Oakland, California, is poised to become the second American city, after Denver, to decriminalize magic mushrooms.
According to the San Francisco Chronicle, Oakland’s city council was considering a resolution telling police not to investigate or arrest people using the drug, along with other “entheogenic plants,” which are plants containing psychedelic substances traditionally used for spiritual purposes, a category that includes ibogaine and ayahuasca. The first hearing on the topic was scheduled for Tuesday night; a vote could come next month. The resolution had significant support—City Council President Rebecca Kaplan told the Chronicle she backed it—and both Kaplan and Council Member Noel Gallo, who introduced it, said they were swayed by arguments made to them by activists about the ability of shrooms to treat mental health conditions.
If that kind of rhetoric is being taken seriously by politicians, the legalization of psychedelics may be on the brink of becoming a movement with some momentum.
The main group pushing for the legalization of psychedelic plants in the area, Decriminalize Nature Oakland, emphasizes that these drugs can be used for therapeutic purposes. That’s also what activists in California and Oregon have been emphasizing. There’s strong evidence that there could be medical applications for psilocybin, the chemical that makes shrooms more than just a burger topping. People have taken psilocybin to treat everything from OCD to end-of-life despair, and doctors have called on the government to reclassify the drug so it can be studied further and potentially prescribed at some point. Last year, the FDA gave a psilocybin-based treatment for depression the “breakthrough therapy” designation, a tag that could expedite its development.
The decriminalization of mushrooms doesn’t mean we’re on the brink of a world where you can pop into a CVS and get a psilocybin tablet. For one thing, researchers recommend using the drug under the supervision of a doctor. For another, it’s unclear in Denver what decriminalization will actually mean in the long term, especially if selling shrooms remains illegal. Finally, just because voters and politicians in left-wing locales like Denver and Oakland are relatively on board doesn’t mean this battle will get waged—let alone won—on the state and national level.

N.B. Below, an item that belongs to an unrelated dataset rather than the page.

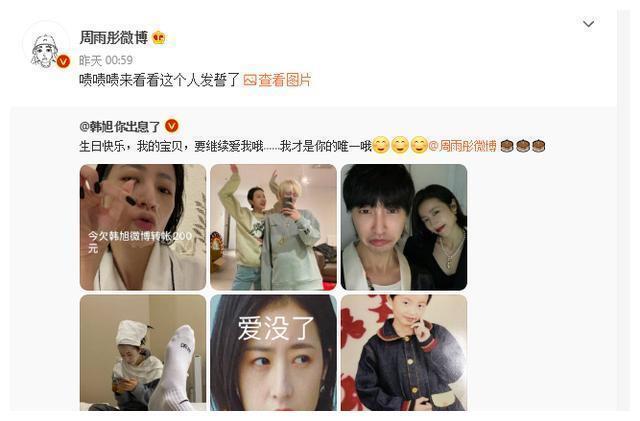Click the picture icon before 查看图片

What’s significant is not the victories of the budding movement but the fact that the ideas appear to be taking root, however slow that process is. Activists seem to be borrowing a page from weed campaigners who emphasized the medical properties of THC and CBD. The idea that these drugs are not just a way for stoners to get high but a medicine may prove to be a powerful argument.
Psychedelic activists have been upfront about their nationwide aims. “Things are starting to roll. We’re getting calls from L.A. and other states in the U.S.,” Carlos Plazola, a co-founder of Decriminalize Nature Oakland, told the Chronicle. Ryan Munevar, the director of Decriminalize California, a statewide organization, recently told the Psychedelic Times that he sees this as part of a long process: “Mushrooms first, and then all the other psychedelics. After that who knows, maybe we will pick even bigger fights in the drug war.”
Full legalization of all psychedelics is a long way away. Psychedelics are still stigmatized, and Denver’s ballot measure was met with a fair amount of chuckling (a Colorado Springs Gazette columnist called the city “Weirdsville”). Researchers, doctors, and politicians will always be more skeptical of drug legalization than activists, who see the drugs as a path to enlightenment and view their criminalization as a deep moral wrong. But more limited measures have been gaining clear support: One recent poll, for instance, found that a majority of Oregonians supported the legalization of medical psilocybin. And as the past month shows, those activists have a toehold in the system they didn’t before.